Nicolas Sarkozy a gagné. Depuis lundi, sa candidature présidentielle est en pole position dans les médias. Oubliée presque, la persistante avance dans les sondages d’Alain Juppé. Négligés, les 75% de Français qui refusent le retour de Sarko à l’Elysée en mai 2017 et, pire, rejettent un remake de son duel de 2012 avec François Hollande.

Burkini, identité, fermeté de l’Etat… l’ancien président sature l’espace médiatique à force de déclarations tonitruantes comme jeudi soir à Châteaurenard (Bouches-du-Rhône), où il a affirmé vouloir «rétablir l’autorité de l’Etat sur chaque centimètre carré du territoire»!

«La déferlante ne fait que commencer, pronostique un influent conseiller en communication. On est dans la course de petits chevaux. A chaque déclaration, les candidats avancent d’une case. Et les journalistes sont complices, car ils tendent les micros.»

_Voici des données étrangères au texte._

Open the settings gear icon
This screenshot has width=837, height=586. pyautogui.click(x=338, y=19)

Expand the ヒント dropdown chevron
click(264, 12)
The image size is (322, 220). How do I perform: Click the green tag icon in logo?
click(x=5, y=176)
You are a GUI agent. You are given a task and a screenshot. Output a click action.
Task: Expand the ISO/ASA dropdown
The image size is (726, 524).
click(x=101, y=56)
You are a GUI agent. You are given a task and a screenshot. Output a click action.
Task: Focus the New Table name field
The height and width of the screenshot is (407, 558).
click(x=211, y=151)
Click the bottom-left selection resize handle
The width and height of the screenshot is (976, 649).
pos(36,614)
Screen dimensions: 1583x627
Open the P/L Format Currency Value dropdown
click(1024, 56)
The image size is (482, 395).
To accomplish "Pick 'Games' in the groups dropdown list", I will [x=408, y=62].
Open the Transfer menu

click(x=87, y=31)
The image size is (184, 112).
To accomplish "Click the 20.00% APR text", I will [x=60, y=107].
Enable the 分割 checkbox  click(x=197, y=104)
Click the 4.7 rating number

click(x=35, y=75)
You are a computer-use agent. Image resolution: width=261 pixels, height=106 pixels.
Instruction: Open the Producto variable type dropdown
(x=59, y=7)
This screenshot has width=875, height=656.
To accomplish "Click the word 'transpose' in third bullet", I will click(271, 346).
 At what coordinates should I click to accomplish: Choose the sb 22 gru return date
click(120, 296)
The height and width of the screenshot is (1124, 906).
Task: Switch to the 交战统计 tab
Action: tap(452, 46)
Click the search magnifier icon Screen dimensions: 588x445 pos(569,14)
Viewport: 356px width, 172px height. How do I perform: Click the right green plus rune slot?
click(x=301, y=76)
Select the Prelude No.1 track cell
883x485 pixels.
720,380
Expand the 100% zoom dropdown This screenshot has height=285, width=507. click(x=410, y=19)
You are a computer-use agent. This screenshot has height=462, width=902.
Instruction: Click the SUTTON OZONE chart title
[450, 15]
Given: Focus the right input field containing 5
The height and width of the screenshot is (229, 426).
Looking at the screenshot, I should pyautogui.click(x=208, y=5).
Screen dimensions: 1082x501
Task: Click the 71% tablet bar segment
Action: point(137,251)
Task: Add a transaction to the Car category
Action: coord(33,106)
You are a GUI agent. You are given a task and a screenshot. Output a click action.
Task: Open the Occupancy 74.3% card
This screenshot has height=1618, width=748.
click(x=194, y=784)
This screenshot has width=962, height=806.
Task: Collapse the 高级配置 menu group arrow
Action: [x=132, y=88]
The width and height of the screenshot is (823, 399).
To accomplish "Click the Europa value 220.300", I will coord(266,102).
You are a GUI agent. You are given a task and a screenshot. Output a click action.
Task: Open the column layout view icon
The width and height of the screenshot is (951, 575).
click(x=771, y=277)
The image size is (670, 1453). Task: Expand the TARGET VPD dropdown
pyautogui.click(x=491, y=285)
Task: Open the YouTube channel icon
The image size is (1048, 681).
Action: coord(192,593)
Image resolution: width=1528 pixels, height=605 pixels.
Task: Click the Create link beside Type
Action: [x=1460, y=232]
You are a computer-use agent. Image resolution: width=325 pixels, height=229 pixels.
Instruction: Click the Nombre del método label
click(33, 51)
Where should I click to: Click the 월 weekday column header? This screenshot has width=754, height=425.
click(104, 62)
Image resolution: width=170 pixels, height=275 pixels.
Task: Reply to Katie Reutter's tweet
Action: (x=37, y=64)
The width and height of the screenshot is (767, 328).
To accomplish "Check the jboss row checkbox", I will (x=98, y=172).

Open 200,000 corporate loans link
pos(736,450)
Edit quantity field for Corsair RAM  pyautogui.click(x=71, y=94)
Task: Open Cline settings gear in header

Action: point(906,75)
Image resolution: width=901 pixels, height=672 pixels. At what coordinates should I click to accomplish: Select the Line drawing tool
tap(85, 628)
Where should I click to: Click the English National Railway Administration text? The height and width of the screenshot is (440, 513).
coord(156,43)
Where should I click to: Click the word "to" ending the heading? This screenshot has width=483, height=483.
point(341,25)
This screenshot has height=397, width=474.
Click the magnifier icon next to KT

Cascade de rentrées politiques

Cette surenchère est patente. Interviews politiques à la chaîne. Livres politiques en cascade. Documentaires politiques sur la vie à l’Elysée, à Matignon (dont un réalisé par la propre fille de l’ancien premier ministre Jean-Marc Ayrault). Rentrées politiques successives: après Sarkozy, Juppé samedi, Fillon dimanche… Une frénésie largement engendrée par la primaire, ce premier acte de la présidentielle des 23?avril et 6?mai 2017.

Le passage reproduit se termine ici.